Predicting Editing Performance From Games And Benchmarks: Part 1

In the good old days when you were thinking about upgrading your computer you began by reading printed reviews such as those published by Byte magazine. These reviews usually included industry standard benchmarks. Now, of course, you are far more likely to watch internet video reviews.

When I view these on-line reviews it’s clear the majority have been written by “gamers.” These reviews will have titles such as the “DeathAxe Laptop Reviewed Using 23 Games.”

A gaming computer reads compressed artificial world descriptions from a disk file. This artificial world is regenerated by the CPU and loaded into the GPU where it is displayed to the gamer. The gamer’s actions are fed back to the GPU which dynamically modifies the artificial world it displays.

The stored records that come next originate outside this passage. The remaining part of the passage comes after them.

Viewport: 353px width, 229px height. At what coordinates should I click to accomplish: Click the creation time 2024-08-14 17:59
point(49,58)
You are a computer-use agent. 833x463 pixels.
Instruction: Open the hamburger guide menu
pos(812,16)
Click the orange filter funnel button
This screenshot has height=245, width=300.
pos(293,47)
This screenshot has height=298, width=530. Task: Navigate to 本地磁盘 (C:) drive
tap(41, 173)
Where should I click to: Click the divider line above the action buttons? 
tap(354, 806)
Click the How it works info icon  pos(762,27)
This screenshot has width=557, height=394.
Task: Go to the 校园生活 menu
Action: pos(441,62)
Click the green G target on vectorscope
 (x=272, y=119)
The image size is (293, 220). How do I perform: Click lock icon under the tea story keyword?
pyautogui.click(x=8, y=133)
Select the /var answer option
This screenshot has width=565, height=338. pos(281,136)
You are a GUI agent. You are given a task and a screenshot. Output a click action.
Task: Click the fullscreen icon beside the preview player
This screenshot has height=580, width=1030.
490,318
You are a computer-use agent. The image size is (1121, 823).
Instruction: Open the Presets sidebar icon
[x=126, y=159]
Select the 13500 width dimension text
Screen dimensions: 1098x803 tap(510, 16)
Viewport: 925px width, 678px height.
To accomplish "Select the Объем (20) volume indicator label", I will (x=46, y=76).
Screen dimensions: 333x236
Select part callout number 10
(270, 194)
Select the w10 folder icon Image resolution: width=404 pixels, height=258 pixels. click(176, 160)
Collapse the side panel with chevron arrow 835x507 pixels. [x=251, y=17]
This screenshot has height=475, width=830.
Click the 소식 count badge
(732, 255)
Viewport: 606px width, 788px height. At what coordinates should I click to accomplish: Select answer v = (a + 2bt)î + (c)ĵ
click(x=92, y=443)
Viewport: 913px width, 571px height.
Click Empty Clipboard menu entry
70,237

This is a different process than video playback from a content creator’s system. Here a continuous sequence of frames is rapidly pulled from a disk, decompressed by the CPU, sent to GPU buffers where mathematical operations, such as those for color correction, are applied to the buffer - and then displayed for a precise interval. This process is repeated for the next frame.

When a content creator’s computer is transcoding media the workflow is also different. Transcoding involves reading compressed video frames from a disk, each of which is then decompressed and recompressed, with the recompressed frame written back to a disk.

There is one thing that gaming and content creation do have in common - both involve long task execution times during which heat is generated by the CPU and GPU. Even when a laptop has a good cooling system (see Figure 1), playing games for hours or working with high-resolution compressed video - often with complex effects - can push a computer toward, or into, thermal throttling. So, while gaming and content creation tasks do not employ the same compute intensive processes, they both can generate high thermal loads.

Figure 1: Laptop Cooling System.

Figure 1: Laptop Cooling System.

Understanding this, we want to know whether game play performance or industry standard benchmark performance has a higher correlation with content creation performance.

Let’s, for the time being, ignore measuring content creation performance. At this point, we need only a measure of game play performance and a benchmark performance measure. (When data were being collected, each laptop was powered by its charger from mains power.)

Both the gaming and Geekbench tests ran for well over a minute thus allowing heat to build as it would during editing and color-correction. Laptop display resolution, at 1920x1080, remained constant during testing.

We will need to measure performance on multiple computers because we need multiple data points for the measure of game play performance and multiple data points for the measure of benchmark performance.

Before describing the measures I took, you need descriptions of the computers. In the first phase of this exploration I had access to four systems. Thankfully these systems offered a wide performance range.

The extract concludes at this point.